▶ [Texto de referencia]

Periodista, especializado en información cultural / Kazetaria, kulturan espezializatua
Interview
Albert Serra
Cineasta

«Al espectador le ofrezco una experiencia única, no me interesa su dinero»

Nacido en Banyoles (Girona) en 1975, es un fijo del Festival de Cannes desde que en 2006 presentase ‘Honor de Cavalleria’. Autor de obras tan radicales como ‘Historia de la meva mort’ o ‘Liberté’, este año compitió por la Palma de Oro con ‘Pacifiction’, que acaba de llegar a las salas.

Albert Serra, autor de ‘Pacifiction’, que acaba de llegar a las salas.
Albert Serra, autor de ‘Pacifiction’, que acaba de llegar a las salas. (J.DANAE | FOKU)

En ‘Pacifiction’, Albert Serra se sirve de un alto comisionado del Gobierno francés con mando en una remota isla de la Polinesia para reflexionar sobre el ejercicio del poder en un ambiguo thriller sostenido sobre la idea de pérdida de la inocencia. Las tensiones entre colonialismo y neocolonialismo palpitan en un paisaje paradisiaco dominado por la corrupción.

En una entrevista usted decía que la ficción resulta útil para depositar lo peor de nosotros mismos. Ese es un pensamiento que aparece acentuado en ‘Pacifiction’ ya desde el mismo título, ¿no?

Lo que está claro es que si quieres expresar una cierta desesperación, la ficción es el sitio ideal para hacerlo. Porque, además, la ficción te permite enunciar las cosas sin afirmarlas, sin que tengas que defender ninguna opinión, ni ninguna certeza, te sirve simplemente para expresar tu angustia. En el caso de ‘Pacifiction’ lo que hay es un intento por mostrar esa parte oscura que existe en las élites políticas, en esos ambientes desde donde se rige el destino de la humanidad.

¿La política es una ficción? Tal cual la muestra en la película, parece que sea una actividad que se define sobre esas tensiones entre la necesidad de arrojar luz y la de perpetuar el oscurantismo.

▶ [Datos de ubicación de palabras y elementos]

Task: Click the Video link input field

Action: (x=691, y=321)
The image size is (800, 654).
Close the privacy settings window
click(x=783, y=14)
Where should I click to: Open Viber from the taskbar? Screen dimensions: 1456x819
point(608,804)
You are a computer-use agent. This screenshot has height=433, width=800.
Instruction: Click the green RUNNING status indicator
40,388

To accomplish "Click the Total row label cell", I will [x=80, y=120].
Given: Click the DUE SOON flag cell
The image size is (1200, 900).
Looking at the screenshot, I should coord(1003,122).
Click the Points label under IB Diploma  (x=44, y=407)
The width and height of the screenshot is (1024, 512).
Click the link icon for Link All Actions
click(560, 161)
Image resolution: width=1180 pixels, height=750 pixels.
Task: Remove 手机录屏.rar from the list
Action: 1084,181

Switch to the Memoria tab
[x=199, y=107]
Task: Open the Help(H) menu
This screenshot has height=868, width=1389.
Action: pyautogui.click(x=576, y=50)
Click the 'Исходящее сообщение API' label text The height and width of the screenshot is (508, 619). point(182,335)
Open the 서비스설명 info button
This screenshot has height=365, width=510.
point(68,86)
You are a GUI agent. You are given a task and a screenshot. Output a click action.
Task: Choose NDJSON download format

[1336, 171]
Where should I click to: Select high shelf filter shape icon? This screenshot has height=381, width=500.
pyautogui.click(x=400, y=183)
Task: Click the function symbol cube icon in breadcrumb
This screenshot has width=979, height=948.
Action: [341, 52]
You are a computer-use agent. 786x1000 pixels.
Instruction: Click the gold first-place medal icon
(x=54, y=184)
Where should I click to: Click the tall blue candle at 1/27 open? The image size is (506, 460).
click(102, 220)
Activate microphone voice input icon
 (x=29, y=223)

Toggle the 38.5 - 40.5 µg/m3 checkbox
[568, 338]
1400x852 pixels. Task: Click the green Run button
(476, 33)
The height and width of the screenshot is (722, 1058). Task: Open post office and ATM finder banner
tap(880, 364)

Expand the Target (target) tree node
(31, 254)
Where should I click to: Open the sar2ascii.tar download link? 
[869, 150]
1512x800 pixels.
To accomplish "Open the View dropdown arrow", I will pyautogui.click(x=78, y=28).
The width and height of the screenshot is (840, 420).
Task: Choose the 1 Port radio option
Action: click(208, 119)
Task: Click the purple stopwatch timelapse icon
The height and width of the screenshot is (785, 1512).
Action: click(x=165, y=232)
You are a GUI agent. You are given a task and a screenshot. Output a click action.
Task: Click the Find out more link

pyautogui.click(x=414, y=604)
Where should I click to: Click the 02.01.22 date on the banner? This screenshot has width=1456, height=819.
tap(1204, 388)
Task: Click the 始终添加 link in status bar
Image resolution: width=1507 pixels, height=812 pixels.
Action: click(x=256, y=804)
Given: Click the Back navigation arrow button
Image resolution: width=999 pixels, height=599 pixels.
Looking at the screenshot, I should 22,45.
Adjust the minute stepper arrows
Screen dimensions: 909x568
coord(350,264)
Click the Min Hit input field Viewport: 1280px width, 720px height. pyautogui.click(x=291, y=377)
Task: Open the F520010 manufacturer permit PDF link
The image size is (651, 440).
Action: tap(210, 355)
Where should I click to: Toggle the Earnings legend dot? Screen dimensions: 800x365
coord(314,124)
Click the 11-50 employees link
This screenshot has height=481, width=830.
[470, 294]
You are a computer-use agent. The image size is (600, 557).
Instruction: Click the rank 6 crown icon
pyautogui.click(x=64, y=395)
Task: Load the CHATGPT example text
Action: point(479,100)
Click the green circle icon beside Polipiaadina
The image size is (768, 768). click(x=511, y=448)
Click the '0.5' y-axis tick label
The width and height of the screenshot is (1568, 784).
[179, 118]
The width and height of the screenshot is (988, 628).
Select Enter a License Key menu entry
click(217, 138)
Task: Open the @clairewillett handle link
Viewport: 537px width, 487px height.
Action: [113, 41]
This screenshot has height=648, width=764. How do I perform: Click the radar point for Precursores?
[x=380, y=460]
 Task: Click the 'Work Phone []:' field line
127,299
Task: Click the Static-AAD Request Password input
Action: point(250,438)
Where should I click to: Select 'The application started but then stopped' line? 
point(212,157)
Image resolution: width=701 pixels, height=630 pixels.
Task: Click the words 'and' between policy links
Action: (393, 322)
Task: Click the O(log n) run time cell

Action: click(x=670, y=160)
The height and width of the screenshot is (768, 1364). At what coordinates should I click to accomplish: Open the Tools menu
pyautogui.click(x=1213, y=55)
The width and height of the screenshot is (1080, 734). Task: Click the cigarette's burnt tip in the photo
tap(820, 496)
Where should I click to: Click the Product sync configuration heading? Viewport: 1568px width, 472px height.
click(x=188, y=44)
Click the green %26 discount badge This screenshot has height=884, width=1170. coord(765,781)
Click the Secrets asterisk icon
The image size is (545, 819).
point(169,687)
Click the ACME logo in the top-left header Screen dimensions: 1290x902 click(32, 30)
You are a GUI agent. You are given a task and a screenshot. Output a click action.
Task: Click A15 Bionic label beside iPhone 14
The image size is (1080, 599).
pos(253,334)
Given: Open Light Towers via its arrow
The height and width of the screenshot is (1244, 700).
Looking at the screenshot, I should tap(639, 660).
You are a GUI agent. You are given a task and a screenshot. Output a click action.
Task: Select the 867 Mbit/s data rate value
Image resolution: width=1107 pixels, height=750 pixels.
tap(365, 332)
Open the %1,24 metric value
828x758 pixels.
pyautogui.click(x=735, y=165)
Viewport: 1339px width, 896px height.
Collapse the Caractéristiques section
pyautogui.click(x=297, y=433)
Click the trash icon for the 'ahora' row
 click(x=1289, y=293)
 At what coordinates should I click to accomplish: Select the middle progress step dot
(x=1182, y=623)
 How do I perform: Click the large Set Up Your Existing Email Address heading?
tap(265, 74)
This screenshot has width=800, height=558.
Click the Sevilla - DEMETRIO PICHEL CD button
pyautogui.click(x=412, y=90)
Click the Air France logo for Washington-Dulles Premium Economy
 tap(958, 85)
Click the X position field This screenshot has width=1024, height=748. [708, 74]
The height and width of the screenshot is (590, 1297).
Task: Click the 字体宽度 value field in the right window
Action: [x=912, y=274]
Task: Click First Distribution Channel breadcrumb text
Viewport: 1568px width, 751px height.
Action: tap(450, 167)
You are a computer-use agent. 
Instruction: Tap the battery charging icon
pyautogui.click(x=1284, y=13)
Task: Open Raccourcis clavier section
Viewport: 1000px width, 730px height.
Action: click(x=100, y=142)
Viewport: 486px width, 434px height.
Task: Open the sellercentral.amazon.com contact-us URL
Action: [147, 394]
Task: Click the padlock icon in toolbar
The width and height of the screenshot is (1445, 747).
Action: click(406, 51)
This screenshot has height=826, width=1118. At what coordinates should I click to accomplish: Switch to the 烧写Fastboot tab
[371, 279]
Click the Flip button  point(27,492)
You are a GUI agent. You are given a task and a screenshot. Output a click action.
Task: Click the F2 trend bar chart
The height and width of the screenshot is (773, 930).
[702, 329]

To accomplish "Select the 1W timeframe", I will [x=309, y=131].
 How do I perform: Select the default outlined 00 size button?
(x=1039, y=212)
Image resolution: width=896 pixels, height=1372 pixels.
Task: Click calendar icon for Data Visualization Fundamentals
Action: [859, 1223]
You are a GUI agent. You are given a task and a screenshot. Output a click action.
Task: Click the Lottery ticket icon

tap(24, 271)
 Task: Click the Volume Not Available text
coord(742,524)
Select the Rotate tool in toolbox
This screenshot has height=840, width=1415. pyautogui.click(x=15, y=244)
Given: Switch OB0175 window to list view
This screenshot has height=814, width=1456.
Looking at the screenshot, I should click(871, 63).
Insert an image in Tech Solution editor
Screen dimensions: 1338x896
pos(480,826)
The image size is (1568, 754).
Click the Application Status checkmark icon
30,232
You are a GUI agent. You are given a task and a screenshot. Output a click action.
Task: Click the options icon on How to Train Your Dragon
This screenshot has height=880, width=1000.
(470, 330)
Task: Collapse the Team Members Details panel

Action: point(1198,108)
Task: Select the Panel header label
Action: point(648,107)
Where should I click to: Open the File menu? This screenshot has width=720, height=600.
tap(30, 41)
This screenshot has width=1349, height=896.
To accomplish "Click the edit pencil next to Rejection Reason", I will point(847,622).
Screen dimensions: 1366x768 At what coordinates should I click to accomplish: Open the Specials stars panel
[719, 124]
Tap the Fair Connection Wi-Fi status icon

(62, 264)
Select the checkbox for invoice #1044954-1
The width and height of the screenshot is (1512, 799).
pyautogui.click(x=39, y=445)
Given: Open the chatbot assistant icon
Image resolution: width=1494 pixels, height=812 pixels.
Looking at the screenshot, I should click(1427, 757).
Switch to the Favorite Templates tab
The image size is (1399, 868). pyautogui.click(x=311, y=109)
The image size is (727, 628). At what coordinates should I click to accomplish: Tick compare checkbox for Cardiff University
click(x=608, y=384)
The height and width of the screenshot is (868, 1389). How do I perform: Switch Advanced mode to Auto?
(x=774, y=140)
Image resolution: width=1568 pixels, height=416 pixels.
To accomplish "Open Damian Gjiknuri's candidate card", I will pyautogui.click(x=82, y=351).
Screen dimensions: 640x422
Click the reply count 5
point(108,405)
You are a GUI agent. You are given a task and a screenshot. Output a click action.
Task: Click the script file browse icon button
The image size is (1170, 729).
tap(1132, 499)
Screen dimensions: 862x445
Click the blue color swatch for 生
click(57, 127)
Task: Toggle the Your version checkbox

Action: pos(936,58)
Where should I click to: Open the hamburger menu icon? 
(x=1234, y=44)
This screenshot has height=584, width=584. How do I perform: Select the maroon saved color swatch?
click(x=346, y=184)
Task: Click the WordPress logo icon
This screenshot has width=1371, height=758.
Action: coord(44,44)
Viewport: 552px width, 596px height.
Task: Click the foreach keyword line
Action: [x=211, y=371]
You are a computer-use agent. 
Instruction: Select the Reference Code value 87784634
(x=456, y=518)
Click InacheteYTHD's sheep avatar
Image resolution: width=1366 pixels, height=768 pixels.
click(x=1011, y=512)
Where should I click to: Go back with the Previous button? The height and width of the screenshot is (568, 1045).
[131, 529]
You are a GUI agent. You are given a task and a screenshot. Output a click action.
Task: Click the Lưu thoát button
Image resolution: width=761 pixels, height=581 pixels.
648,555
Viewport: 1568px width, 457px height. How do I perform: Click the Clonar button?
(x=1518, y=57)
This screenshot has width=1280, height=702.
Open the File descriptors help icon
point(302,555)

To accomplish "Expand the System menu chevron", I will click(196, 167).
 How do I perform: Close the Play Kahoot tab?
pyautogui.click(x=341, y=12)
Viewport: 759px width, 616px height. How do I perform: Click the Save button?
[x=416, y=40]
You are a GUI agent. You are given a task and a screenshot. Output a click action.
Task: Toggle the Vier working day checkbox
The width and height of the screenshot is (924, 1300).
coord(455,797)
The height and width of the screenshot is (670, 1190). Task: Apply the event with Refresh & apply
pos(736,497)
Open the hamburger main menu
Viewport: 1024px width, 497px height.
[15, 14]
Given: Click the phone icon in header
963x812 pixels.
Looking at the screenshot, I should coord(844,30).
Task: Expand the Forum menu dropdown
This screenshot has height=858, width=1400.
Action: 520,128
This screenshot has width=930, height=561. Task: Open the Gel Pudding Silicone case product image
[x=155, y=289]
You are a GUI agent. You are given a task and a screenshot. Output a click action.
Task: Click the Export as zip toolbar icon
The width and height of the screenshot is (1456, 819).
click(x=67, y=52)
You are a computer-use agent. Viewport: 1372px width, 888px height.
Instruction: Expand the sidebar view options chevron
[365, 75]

▶ [Consigna 1]
Responda, según la entrevista, a estas preguntas:
(a) ¿En qué lugar y en qué año nació Albert Serra?
(b) ¿Qué obra presentó en el Festival de Cannes en 2006?
(c) ¿Dónde ejerce su mando el alto comisionado del Gobierno francés en ‘Pacifiction’?
▶ [Consigna 2] Enumere todos los títulos de películas de Albert Serra que se mencionan en la entrevista.

▶ [Respuesta final 1]
(a) En Banyoles (Girona), en 1975.
(b) ‘Honor de Cavalleria’.
(c) En una remota isla de la Polinesia.

▶ [Respuesta final 2]
- ‘Honor de Cavalleria’
- ‘Historia de la meva mort’
- ‘Liberté’
- ‘Pacifiction’